▶ [Aim of the exercise]:
Examine the material below. Gather every line in which the string "column" appears.

▶ [Data for review]:
============================================================

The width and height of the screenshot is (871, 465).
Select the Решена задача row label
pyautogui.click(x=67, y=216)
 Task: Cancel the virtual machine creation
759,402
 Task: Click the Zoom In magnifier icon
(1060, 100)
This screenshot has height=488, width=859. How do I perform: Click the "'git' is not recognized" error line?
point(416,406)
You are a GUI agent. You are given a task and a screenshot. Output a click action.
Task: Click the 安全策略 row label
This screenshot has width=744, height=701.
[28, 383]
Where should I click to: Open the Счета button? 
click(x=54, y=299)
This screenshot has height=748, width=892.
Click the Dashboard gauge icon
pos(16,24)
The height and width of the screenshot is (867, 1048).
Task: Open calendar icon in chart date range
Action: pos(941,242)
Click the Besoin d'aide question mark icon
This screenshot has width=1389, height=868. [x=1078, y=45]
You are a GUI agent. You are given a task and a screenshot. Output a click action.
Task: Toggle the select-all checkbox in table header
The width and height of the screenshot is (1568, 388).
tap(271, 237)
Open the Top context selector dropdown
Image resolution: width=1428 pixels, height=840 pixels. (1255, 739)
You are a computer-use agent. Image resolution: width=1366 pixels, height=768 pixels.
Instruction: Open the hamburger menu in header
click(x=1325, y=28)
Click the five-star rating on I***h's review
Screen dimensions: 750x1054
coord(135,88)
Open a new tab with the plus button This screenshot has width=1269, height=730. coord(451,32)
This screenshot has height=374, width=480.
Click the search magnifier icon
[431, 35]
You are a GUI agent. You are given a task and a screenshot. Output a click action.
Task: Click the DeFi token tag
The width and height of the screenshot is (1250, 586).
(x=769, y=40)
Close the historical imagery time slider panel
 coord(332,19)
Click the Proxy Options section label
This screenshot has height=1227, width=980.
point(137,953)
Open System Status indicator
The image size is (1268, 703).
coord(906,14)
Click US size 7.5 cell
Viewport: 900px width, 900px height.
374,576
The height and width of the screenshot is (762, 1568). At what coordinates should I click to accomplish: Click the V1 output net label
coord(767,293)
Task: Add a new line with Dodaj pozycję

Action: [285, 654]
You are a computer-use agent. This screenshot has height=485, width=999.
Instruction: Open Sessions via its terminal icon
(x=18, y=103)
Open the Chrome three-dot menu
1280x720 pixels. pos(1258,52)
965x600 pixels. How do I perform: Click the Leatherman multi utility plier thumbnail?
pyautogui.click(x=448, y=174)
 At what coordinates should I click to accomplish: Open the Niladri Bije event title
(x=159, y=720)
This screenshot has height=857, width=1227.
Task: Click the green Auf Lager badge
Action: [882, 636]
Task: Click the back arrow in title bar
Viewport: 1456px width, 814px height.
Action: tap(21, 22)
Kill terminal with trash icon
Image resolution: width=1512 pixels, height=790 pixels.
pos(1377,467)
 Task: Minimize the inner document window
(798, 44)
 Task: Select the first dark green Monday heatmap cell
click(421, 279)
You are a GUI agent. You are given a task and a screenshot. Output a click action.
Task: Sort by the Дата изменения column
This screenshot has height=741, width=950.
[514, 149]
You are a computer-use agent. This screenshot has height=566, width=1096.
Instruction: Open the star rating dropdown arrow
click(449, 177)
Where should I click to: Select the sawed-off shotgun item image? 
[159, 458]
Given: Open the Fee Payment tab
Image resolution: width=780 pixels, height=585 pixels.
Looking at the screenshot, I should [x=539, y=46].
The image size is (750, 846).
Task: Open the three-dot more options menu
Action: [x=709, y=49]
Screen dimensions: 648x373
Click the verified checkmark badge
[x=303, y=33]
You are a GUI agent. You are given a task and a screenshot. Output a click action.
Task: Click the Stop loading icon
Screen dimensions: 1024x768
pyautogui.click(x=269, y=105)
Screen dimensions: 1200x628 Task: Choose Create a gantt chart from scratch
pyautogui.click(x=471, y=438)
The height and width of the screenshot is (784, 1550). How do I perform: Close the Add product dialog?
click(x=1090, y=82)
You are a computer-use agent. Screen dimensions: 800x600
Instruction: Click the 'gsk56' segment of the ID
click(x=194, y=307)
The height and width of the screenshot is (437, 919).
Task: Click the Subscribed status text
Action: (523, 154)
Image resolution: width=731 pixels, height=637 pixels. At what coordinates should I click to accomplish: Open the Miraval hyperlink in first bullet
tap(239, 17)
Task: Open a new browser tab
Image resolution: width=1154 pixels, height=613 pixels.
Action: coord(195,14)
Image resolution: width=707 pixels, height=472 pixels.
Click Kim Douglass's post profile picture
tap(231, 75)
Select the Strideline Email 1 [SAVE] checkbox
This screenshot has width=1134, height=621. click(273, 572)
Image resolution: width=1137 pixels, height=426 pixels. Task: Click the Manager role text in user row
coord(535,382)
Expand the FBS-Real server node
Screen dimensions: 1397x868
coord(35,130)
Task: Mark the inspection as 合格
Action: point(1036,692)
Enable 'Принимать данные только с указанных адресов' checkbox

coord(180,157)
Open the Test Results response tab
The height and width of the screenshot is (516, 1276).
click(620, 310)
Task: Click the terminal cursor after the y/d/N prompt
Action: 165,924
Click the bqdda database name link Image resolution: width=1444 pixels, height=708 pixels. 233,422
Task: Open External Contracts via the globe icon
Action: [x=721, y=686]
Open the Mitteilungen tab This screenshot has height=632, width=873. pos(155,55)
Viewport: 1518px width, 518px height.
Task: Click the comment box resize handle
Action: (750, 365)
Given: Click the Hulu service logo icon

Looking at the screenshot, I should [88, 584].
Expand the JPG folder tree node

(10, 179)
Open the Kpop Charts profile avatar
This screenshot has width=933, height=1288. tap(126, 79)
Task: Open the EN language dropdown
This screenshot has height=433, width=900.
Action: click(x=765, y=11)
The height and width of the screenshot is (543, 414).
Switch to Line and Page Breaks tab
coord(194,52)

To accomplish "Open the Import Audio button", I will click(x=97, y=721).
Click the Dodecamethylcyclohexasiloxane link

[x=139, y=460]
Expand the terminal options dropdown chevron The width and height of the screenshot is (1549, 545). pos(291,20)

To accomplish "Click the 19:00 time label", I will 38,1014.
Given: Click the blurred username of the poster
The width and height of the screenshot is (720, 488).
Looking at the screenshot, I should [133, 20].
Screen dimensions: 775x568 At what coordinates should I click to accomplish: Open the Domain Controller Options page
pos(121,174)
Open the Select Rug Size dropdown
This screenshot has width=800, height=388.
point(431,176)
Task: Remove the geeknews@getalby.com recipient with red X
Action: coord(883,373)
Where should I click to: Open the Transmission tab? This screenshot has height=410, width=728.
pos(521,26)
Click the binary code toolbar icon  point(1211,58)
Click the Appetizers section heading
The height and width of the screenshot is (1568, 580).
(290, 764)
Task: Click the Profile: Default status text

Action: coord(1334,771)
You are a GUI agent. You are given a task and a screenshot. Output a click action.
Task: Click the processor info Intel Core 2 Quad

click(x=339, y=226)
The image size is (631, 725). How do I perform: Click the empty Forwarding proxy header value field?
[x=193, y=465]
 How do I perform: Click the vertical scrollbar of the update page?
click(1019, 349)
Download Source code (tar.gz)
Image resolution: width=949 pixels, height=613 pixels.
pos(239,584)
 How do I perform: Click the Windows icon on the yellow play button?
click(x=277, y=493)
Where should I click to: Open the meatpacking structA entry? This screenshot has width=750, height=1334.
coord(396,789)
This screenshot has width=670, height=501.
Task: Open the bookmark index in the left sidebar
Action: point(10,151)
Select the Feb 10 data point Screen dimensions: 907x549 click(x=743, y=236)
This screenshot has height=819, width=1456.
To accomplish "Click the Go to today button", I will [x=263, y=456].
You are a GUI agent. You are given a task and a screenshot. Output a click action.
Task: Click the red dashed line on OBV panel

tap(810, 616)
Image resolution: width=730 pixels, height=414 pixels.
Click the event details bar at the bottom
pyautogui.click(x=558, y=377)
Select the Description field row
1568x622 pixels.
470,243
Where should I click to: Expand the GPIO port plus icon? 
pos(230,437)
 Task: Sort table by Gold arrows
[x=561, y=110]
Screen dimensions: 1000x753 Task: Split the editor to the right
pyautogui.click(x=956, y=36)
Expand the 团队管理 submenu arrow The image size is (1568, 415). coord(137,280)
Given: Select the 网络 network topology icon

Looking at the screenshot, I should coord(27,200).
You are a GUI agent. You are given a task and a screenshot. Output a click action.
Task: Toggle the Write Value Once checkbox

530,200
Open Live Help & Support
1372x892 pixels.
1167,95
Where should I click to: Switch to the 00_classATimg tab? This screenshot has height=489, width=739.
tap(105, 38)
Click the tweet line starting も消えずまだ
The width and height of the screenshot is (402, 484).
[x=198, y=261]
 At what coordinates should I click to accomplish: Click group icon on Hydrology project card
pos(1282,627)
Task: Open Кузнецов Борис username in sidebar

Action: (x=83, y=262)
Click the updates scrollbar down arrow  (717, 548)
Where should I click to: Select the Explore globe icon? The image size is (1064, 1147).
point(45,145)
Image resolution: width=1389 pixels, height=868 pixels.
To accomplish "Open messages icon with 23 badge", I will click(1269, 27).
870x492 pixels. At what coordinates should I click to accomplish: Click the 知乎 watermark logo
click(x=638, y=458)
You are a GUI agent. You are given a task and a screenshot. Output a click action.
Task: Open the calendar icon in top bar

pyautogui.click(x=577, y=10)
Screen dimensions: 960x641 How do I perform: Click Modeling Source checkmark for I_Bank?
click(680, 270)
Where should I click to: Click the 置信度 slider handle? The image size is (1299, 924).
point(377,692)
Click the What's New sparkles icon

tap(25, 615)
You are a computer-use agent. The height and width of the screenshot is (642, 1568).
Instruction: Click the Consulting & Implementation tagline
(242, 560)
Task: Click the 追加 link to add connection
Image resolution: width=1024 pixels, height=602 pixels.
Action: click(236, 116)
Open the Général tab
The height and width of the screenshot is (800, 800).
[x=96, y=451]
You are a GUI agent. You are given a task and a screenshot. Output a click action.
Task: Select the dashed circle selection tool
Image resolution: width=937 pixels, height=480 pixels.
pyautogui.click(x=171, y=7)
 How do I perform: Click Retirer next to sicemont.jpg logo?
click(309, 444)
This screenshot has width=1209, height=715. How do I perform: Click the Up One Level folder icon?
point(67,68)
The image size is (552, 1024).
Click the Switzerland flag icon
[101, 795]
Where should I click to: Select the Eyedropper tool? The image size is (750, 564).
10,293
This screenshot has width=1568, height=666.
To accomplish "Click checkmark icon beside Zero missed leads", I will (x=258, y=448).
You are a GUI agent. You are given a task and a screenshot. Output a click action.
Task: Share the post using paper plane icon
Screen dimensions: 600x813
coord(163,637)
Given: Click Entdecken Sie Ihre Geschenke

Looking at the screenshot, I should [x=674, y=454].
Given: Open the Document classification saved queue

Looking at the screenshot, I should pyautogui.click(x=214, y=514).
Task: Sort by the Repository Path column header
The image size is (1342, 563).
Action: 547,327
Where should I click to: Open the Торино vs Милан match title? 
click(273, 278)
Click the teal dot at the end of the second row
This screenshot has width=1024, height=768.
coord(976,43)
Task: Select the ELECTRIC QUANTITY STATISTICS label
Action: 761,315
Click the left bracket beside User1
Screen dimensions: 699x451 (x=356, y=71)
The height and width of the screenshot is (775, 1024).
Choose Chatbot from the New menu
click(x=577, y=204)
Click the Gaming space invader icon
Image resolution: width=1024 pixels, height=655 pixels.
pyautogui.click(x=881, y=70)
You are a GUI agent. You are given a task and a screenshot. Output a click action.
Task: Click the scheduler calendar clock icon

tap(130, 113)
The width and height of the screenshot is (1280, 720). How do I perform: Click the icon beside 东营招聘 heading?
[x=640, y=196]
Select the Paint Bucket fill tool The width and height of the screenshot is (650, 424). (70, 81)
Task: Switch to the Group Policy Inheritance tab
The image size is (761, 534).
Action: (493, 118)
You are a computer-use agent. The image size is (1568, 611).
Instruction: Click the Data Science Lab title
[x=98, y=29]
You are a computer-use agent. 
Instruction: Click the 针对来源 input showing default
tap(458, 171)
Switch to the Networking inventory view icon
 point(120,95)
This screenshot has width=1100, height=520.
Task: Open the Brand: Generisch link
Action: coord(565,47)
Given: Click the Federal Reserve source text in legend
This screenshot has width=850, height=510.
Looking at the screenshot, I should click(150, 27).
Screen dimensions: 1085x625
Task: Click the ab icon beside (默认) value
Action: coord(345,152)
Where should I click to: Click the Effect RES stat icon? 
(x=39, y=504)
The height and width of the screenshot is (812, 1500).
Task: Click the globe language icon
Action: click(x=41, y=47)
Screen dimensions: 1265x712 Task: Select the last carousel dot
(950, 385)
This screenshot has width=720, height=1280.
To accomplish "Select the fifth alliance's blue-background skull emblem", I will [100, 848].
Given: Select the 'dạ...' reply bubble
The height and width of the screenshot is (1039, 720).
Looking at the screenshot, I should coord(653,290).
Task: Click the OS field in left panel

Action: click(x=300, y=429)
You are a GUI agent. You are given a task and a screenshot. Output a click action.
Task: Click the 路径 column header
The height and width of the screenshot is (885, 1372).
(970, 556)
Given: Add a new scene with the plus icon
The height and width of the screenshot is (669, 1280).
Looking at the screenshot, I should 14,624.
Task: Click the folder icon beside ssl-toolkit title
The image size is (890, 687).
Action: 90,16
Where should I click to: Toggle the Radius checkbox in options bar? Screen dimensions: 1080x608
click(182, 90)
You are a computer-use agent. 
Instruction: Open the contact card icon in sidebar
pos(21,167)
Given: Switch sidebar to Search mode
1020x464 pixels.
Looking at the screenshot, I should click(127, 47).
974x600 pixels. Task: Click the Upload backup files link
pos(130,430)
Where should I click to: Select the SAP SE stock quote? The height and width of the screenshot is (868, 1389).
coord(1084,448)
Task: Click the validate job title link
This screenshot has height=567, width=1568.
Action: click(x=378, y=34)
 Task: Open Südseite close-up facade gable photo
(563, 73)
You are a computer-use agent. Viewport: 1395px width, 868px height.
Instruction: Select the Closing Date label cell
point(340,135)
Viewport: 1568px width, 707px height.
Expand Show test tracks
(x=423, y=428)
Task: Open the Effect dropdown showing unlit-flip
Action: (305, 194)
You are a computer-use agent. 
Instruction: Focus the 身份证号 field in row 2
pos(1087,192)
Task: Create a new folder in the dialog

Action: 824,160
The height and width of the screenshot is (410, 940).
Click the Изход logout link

============================================================

▶ [Written response]:
Task: Sort by the Дата изменения column
Task: Sort by the Repository Path column header
Task: Click the 路径 column header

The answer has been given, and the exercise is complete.